• _Excerpt provided_

┌──

# Taking your work with you



## cda (Jul 11, 2015)

http://www.dasparkhotel.net/index.php?lang=EN


----------



## mark handler (Jul 11, 2015)

cda said:
			
		

> Taking your work with you


don't understand the title?

These are hotel rooms... Are you impling there are working girls, at the hotel?


----------



## cda (Jul 12, 2015)

Looks like my office a Sewer pipe,

And I know some people are down in the Dumps.


----------



## conarb (Jul 12, 2015)

cda said:
			
		

> Looks like my office a Sewer pipe,And I know some people are down in the Dumps.


Your office is not ADA compliant?


----------



## cda (Jul 12, 2015)

Hay,

It's type I construction,

What more do you want ??


----------



## MASSDRIVER (Jul 12, 2015)

cda said:
			
		

> Hay,It's type I construction,
> 
> What more do you want ??

└──

• _What is being asked_
Repeat the part of the forum thread that opens with the words containing "## mark handler" and closes with "at the hotel?". The rows after the forum thread aren't needed.

• _Supplied entries_
┌──

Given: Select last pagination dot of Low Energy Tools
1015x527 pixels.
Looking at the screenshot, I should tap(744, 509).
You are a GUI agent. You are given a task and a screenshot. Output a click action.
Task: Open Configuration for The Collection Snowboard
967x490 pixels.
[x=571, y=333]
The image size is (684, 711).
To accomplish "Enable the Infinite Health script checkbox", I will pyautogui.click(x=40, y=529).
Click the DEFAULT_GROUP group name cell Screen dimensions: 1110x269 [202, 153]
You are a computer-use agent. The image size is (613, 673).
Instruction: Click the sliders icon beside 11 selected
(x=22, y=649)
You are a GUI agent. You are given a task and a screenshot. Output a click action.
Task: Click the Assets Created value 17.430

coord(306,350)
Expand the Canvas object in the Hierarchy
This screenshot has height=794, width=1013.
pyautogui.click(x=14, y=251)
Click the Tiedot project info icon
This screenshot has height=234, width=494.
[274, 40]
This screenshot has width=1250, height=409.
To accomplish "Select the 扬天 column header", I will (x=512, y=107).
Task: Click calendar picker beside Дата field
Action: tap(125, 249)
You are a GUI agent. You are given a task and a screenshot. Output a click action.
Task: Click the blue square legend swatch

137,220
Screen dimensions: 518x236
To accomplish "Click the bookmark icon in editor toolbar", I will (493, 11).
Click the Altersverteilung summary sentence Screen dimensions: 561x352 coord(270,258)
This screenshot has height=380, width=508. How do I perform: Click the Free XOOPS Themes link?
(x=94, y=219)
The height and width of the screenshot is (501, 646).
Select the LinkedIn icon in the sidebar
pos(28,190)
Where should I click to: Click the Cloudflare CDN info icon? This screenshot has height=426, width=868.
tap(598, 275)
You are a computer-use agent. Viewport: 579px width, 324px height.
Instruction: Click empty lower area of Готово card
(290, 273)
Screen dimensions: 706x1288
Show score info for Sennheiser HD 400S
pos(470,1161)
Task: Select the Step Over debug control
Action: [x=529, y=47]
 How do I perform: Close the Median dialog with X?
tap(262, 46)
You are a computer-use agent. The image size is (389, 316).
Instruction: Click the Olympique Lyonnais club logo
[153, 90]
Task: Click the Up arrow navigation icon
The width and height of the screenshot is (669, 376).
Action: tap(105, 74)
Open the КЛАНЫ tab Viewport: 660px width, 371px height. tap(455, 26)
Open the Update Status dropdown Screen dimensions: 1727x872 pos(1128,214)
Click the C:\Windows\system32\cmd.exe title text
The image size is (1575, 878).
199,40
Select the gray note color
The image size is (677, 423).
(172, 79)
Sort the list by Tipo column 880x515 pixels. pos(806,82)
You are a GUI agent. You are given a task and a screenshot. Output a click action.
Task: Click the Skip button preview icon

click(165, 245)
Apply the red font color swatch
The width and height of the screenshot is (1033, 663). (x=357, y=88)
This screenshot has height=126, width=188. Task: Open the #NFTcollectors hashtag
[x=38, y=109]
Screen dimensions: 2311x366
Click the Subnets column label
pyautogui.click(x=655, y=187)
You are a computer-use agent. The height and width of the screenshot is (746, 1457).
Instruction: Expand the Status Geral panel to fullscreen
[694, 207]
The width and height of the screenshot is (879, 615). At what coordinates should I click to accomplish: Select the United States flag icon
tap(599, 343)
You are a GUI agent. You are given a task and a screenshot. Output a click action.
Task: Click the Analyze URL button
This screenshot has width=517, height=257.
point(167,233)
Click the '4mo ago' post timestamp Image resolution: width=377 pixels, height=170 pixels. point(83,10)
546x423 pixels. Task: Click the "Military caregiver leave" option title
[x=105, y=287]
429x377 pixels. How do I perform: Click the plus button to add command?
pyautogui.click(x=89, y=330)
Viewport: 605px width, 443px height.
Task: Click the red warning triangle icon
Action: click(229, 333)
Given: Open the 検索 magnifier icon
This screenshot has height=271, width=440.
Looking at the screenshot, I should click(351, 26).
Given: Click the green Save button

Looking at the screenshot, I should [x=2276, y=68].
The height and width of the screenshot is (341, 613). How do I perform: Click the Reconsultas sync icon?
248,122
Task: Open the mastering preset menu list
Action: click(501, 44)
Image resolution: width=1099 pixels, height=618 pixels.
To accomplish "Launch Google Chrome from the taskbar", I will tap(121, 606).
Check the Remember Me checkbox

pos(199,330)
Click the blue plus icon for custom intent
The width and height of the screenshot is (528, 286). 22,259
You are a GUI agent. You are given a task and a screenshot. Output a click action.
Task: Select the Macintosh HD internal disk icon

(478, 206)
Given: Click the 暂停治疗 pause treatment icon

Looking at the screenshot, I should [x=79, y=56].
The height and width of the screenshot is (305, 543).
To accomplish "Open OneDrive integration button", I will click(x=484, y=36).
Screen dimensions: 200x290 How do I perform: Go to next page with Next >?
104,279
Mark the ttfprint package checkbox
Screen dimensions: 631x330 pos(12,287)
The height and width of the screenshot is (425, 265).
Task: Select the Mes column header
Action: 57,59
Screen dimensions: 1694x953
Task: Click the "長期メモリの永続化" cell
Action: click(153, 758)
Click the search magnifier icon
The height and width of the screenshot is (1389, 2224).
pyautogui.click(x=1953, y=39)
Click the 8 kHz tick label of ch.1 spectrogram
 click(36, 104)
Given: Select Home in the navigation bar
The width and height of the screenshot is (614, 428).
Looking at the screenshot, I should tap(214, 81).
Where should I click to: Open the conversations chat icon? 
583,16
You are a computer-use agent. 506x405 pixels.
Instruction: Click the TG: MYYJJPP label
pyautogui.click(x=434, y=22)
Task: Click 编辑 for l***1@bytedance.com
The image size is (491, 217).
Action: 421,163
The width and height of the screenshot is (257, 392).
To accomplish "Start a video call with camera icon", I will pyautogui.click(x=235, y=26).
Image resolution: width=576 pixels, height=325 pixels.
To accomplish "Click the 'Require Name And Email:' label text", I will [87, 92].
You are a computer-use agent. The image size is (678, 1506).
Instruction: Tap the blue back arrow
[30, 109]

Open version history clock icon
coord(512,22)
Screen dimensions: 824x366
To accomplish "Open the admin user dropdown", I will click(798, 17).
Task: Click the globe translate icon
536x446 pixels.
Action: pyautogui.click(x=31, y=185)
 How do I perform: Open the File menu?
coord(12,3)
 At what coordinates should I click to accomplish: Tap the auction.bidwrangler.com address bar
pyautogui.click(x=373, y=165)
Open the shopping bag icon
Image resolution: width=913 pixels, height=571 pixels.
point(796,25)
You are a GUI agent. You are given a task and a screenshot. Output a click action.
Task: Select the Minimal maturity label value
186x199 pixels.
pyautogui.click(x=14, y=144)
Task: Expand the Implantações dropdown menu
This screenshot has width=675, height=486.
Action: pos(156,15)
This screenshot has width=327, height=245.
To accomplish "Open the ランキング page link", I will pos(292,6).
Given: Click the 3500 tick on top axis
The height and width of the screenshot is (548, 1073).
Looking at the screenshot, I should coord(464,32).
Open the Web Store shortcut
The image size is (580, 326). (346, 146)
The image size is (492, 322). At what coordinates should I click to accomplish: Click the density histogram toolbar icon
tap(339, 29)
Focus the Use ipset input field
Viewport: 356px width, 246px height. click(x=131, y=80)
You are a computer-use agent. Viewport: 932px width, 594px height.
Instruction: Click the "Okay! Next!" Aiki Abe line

└──

• _Response to this exercise_
## mark handler (Jul 11, 2015)

cda said:
			
		

> Taking your work with you


don't understand the title?

These are hotel rooms... Are you impling there are working girls, at the hotel?